ERP & MRP PERSPECTIVE

After Cannon pioneered the independent vendor software market with the MCS and our managed Application Service Provider (ASP) model in 1968, we observed the first wave of competition in the seventies and what seemed like a new set of vendors in each decade thereafter. Competition was always impressive, often with marketing and sales budgets that rivaled their software development or acquisition cost. These manufacturing systems are too often poorly designed, too labor intensive, and represented to fit every type of manufacturing. The software vendors took your check, introduced you to flocks of consultants and wished you the best of luck.

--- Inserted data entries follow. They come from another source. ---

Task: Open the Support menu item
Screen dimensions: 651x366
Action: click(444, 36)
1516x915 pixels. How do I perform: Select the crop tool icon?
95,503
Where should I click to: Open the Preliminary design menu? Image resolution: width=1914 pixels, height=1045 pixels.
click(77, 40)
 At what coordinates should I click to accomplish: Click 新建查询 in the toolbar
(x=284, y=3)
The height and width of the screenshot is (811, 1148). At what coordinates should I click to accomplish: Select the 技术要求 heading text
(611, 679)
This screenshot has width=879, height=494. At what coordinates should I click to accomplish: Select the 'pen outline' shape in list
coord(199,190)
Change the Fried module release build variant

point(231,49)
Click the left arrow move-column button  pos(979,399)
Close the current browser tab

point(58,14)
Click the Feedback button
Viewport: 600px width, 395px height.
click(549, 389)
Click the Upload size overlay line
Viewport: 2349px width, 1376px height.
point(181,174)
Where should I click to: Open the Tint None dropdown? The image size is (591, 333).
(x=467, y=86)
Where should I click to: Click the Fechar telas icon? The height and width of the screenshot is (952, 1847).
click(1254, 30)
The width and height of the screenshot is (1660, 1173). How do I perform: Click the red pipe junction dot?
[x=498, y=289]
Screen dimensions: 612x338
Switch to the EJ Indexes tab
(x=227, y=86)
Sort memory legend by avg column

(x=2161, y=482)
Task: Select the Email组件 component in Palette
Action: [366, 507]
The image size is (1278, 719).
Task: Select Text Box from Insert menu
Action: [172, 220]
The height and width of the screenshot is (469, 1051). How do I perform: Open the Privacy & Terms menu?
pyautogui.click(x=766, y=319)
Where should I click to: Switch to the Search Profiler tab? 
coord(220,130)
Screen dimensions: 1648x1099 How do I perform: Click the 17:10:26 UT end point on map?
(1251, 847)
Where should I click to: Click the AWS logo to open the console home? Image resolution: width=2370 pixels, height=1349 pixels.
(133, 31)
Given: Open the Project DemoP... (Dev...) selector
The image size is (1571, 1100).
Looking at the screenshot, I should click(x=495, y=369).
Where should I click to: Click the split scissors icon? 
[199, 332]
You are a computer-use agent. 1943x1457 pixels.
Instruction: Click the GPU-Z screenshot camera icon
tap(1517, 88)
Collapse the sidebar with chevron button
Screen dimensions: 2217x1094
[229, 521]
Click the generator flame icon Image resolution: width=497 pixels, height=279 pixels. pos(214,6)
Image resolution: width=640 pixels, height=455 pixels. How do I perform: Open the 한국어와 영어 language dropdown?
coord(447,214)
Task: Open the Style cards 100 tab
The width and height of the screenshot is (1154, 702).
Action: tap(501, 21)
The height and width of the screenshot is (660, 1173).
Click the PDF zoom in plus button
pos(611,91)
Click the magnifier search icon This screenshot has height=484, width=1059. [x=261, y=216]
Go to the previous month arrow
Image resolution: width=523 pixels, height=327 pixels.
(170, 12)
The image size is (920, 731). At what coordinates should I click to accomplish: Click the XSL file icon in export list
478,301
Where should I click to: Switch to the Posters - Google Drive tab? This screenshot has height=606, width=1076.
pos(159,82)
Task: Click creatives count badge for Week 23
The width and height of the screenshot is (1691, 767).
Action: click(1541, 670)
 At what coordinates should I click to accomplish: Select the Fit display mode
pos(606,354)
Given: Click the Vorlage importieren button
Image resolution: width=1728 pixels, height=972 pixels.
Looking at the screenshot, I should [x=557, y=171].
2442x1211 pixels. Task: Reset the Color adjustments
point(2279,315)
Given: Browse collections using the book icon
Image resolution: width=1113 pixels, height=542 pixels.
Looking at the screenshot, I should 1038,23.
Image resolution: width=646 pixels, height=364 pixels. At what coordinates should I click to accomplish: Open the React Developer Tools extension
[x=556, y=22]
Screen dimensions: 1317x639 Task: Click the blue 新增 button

Many of the more recent vendors have supplemental software packages that they claim enhance their manufacturing MRP II system such as Financial, Warehousing, CRM and e-business to offer something new called an "ERP" system. It won't work! Most of these systems feed directly or indirectly off the manufacturing database and if the manufacturing database is lacking, the succeeding database information will have the same deficiencies. For example, if the manufacturing system doesn't accurately collect costs, then the Financial system won't report accurate costs. If the manufacturing system doesn't show detailed Customer Order status in Production then the CRM system can't produce Customer inquiry information. IT'S AN OLD TRICK first used by IBM in the mid 1970's.

The significant challenge in manufacturing is to first CONTROL the logistics inherent in manufacturing operations with complete and timely information.

Trade magazines have reported numerous instances of excess inventory totaling 13 Billion dollars accumulated in the semiconductor manufacturing supply chain in the first quarter of 2001. Most of these unfortunate companies were using Manufacturing Resource Planning (MRP II), Enterprise Resource Planning (ERP) and E-Commerce software.

Cannon suggests there was too much "Planning" and not enough "CONTROL". Such events occur when the "lifeblood" of the company (inventory) is under the control of software that emphasizes "Planning" but does not follow up with "CONTROL" in the complex environment of materials management. The Cannon Material CONTROL System would have gone into an excited state of alarm; warning that excessive forecasts were not being matched by Customer Orders. Be wary of a single vendor that has several software packages representing everything you need. Merely bolting together several weak packages does not make a 'good' system.

The workable solution is to select best of breed, mature application systems and require each software vendor to make the system work within the plan before you pay. With Cannon's business model you see the scheduled results before you are invoiced and make budgeted monthly payments.